**Problem**
Leaving out all pictures, return exactly the lines from the one that contains "Given: Click the" through the end of the data below.

**Material provided**
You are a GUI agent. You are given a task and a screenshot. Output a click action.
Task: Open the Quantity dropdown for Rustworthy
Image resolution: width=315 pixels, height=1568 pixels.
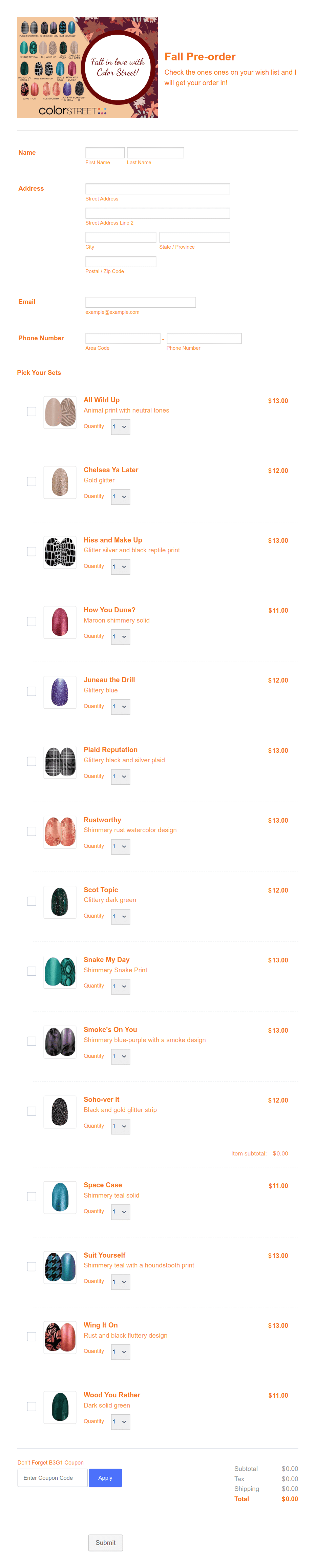[x=120, y=846]
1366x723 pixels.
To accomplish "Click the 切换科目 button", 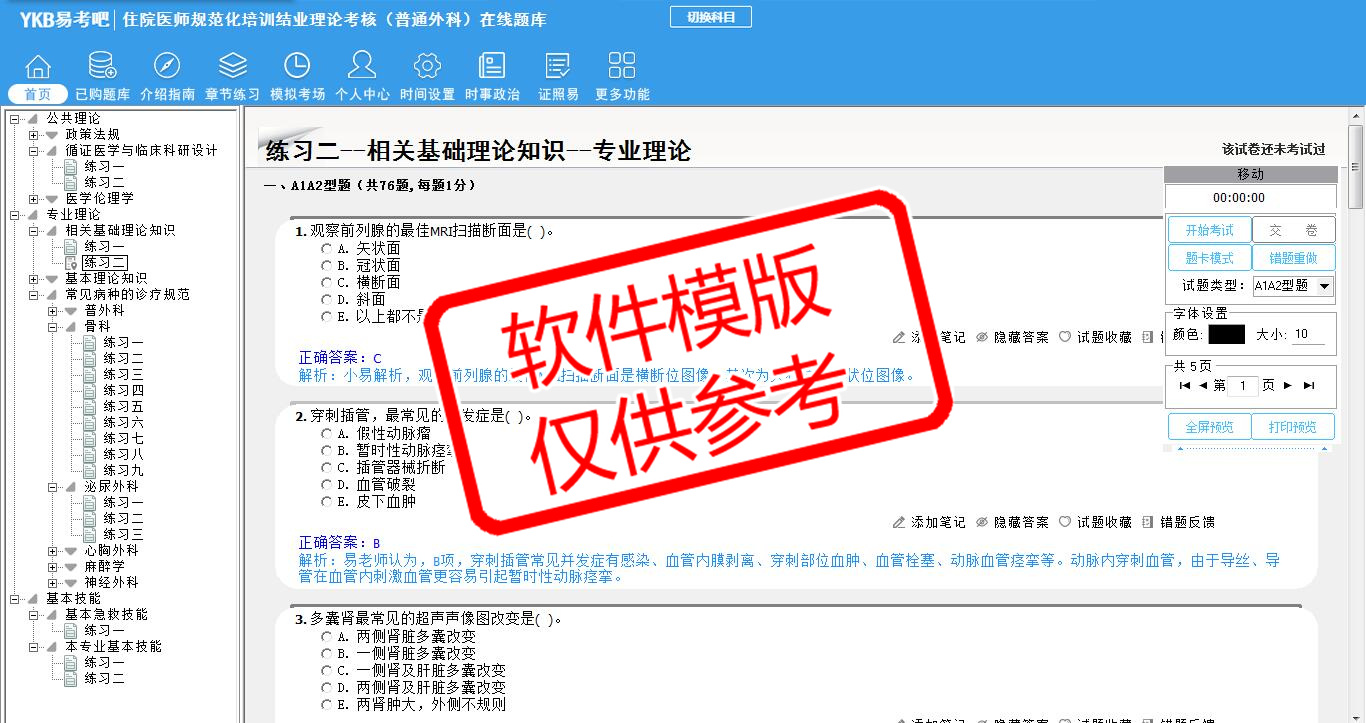I will point(710,17).
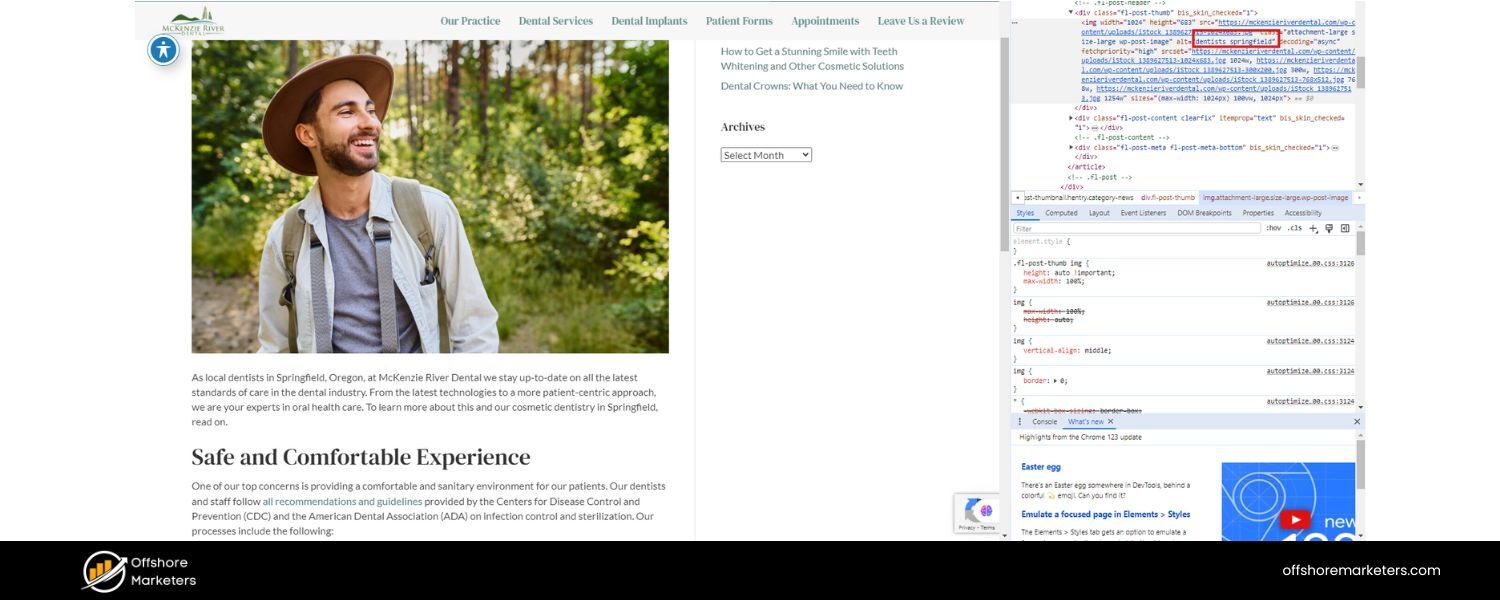This screenshot has width=1500, height=600.
Task: Click the New Style Rule plus icon
Action: (1313, 227)
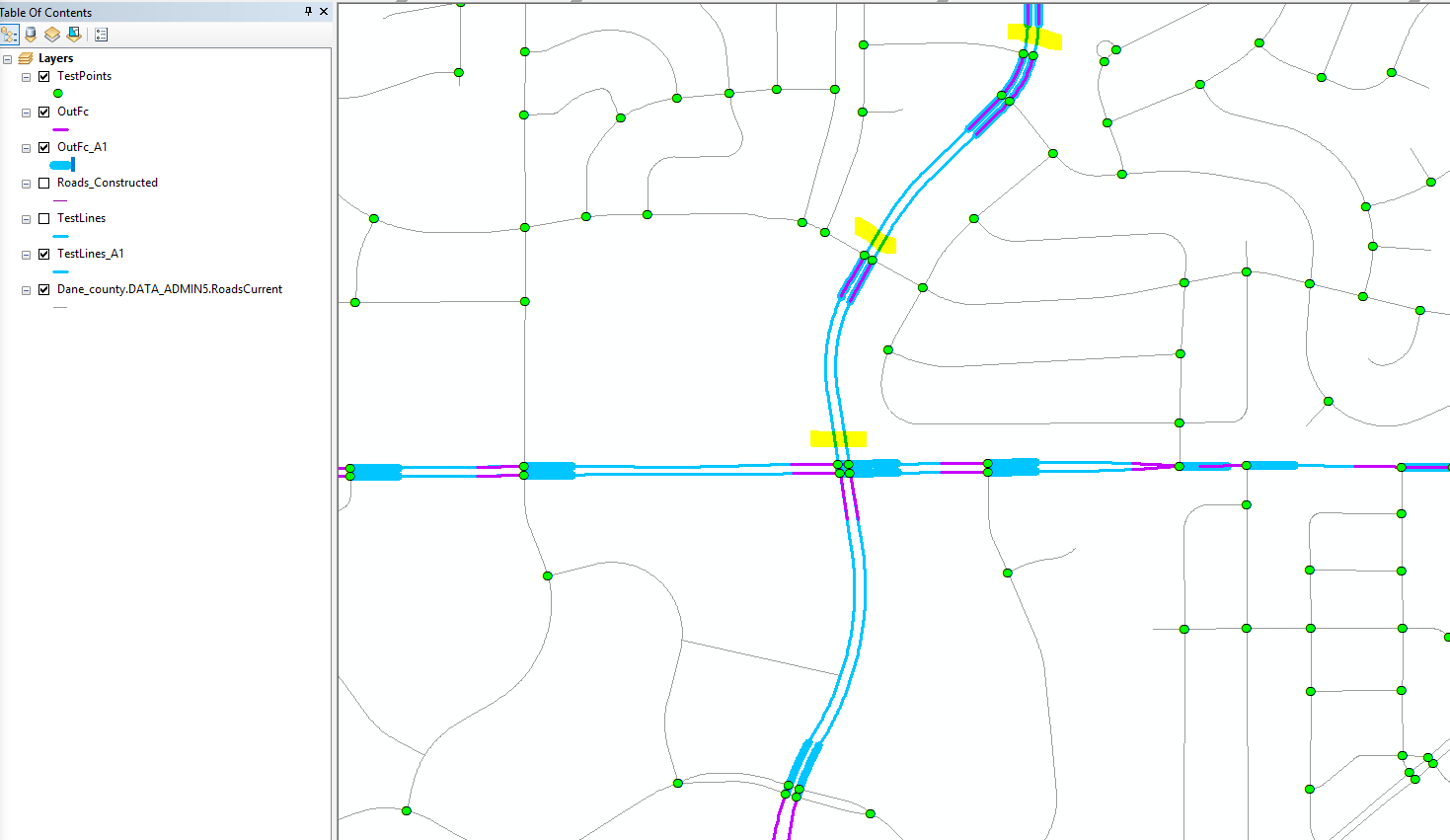Image resolution: width=1450 pixels, height=840 pixels.
Task: Open the OutFc_A1 cyan line symbol
Action: (62, 164)
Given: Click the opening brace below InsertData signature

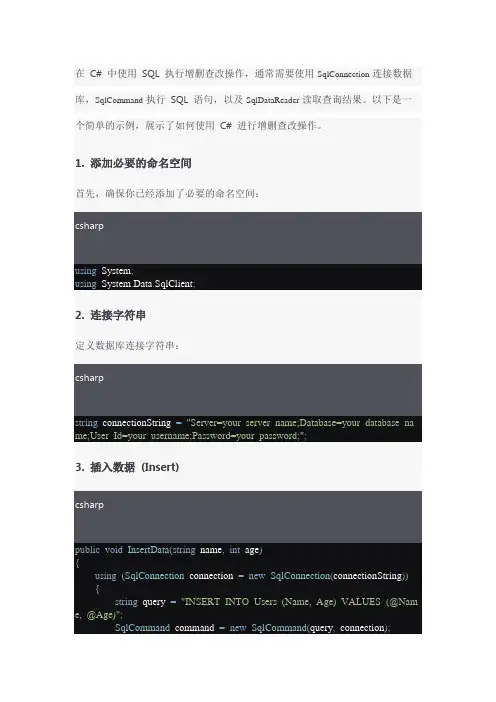Looking at the screenshot, I should point(77,563).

**Solution to this problem**
Given: Click the opening brace below InsertData signature

Looking at the screenshot, I should point(77,563).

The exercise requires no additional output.